I
No Brasil, sempre foi
assim: a luta pela terra invariavelmente produziu heróis falsos e mártires
verdadeiros. E o Estado sempre esteve ao lado dos mais fortes, aqueles que
conseguiam pela força subjugar os demais. Para aqueles que venciam, nunca
faltou a falsa pena dos escribas para legalizar suas conquistas nos papéis dos
cartórios e incensá-los na História. Ainda hoje é assim: os mandões do sertão
ganham placas e viram nome de fundações ou de ruas, avenidas ou rodovias. Já
para os derrotados sobram – quando muito – uma vala sem lápide e o esquecimento
eterno.
Sempre foi assim, desde os
tempos dos chamados bandeirantes,
homens mestiços, filhos de mães indígenas ou miscigenadas, que largavam tudo na
cidade de São Paulo ou em vilas como Santana do Parnaíba e Taubaté para, a
partir de Araritaguaba (hoje Porto Feliz), seguirem em canoas à frente de uma
legião de índios carijós, mulatos e negros em busca de indígenas que pudessem
ser escravizados, de ouro e pedras preciosas e mais terras. Como arrastaram as
fronteiras do Brasil para além do Tratado de Tordesilhas, hoje, alguns desses
régulos são homenageados com estátuas e monumentos em que aparecem como homens
de feições brancas, bem trajados. Provavelmente, seguiam para os sertões
descalços e quase semi-nus, como os indígenas e africanos que comandavam.
Ainda hoje é assim. Volta e
meia, algum parlamentar é acusado de manter trabalhadores sob regime escravo em
suas fazendas. De outros dizem que, em suas terras, ninguém entra sem
autorização: se alguém entrar, ainda que involuntariamente, será recebido à
bala por modernos jagunços bem armados, enquanto o mandão desfila sua
onipotência em Brasília ou mesmo em congressos lusófonos em Lisboa. Os mandões
modernos já não são grosseiros como os de outros tempos: afáveis, conquistam o
interlocutor com muita simpatia e salamaleques.
E, assim, o mundo arcaico convive
com o Brasil moderno sem maiores sobressaltos. É esse Brasil arcaico que o
leitor vai encontrar no romance Os ventos
gemedores, de Cyro de Mattos (1939), que acaba de ser lançado pela editora
LetraSelvagem, de Taubaté-SP, em sua coleção Gente Pobre (narrativas). Ambientada nas terras do Sul da Bahia em
época que se supõe que seja a de meados do século 20, a trama se dá no condado
imaginário de Japará, à la William Faulkner (1897-1962), região onde a mata até então
impenetrável começa a dar lugar às primeiras roças de cacau e pastos para bois
e vacas. É o cenário de Terras do Sem Fim (1943), clássico romance
de Jorge Amado (1912-2001), que, a rigor, inaugura a saga cacaueira do Sul da
Bahia.

Tarefa a realizar:
Responda, com base no texto sobre a luta pela terra no Brasil:
1. De que localidade os bandeirantes partiam em canoas, e como ela se chama hoje?
2. Em que condado imaginário se passa a trama do romance Os ventos gemedores?
3. Qual editora lançou esse romance, e em que cidade ela está sediada?

Dados fornecidos:
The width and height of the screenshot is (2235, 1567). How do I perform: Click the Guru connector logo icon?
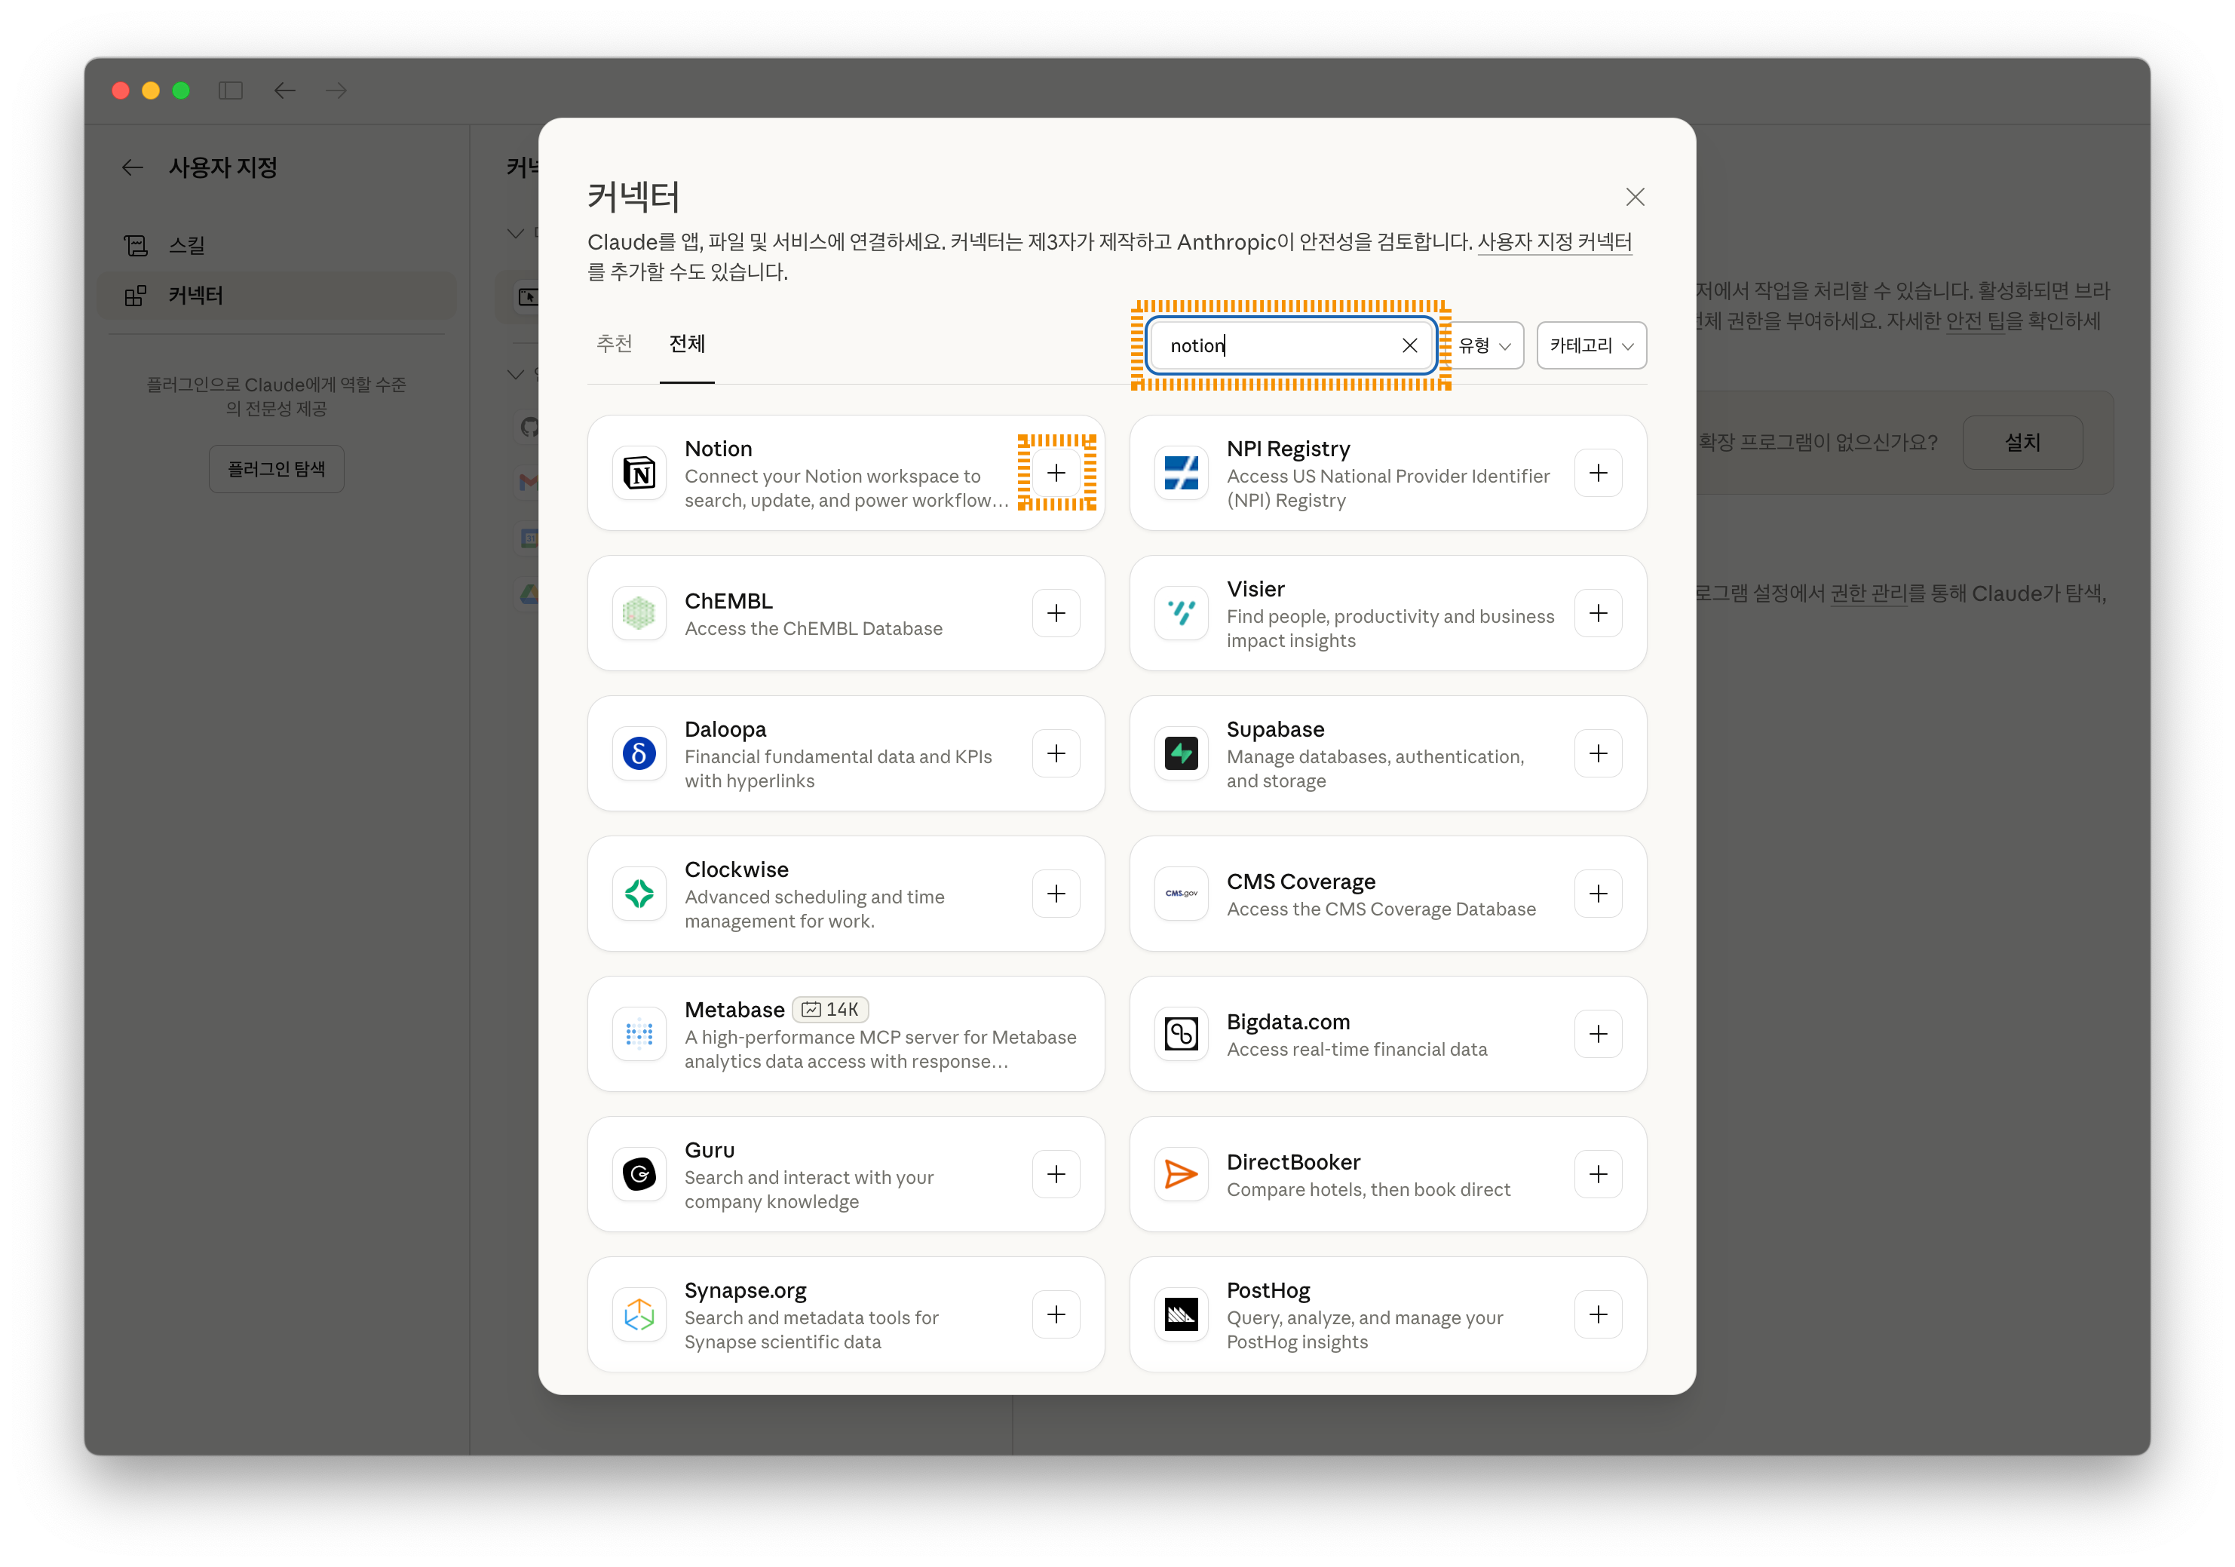point(640,1174)
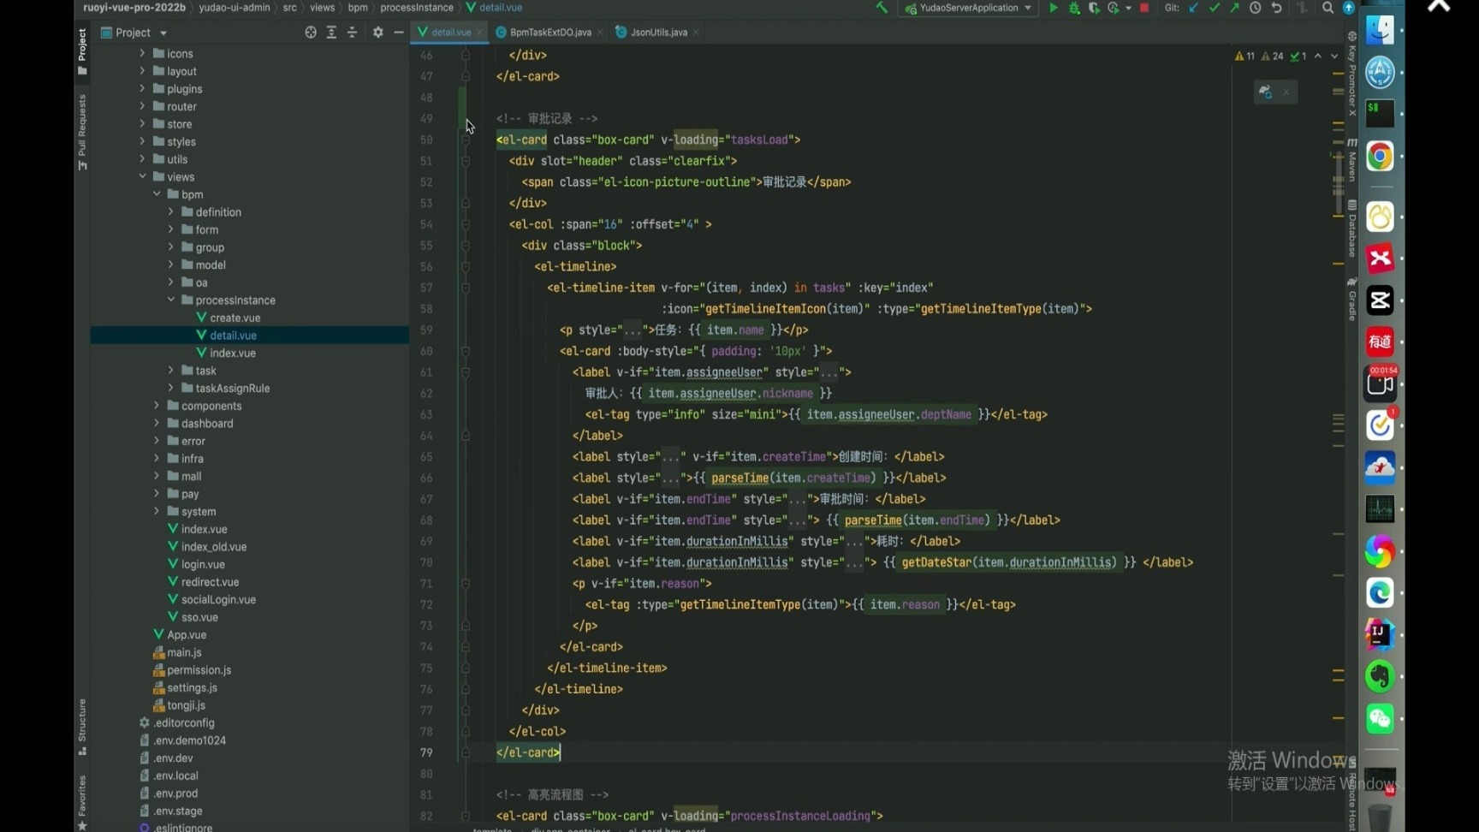Collapse the processInstance folder
The height and width of the screenshot is (832, 1479).
[171, 300]
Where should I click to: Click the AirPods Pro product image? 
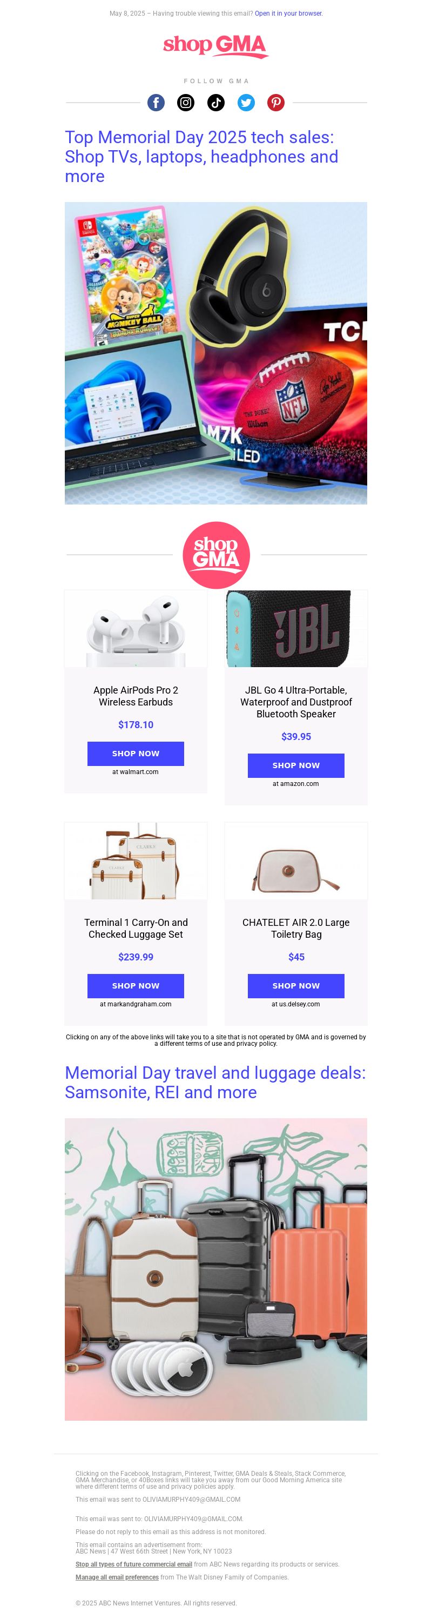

Solução do problema:
1. Partiam de Araritaguaba, hoje Porto Feliz.
2. No condado imaginário de Japará.
3. A editora LetraSelvagem, de Taubaté-SP.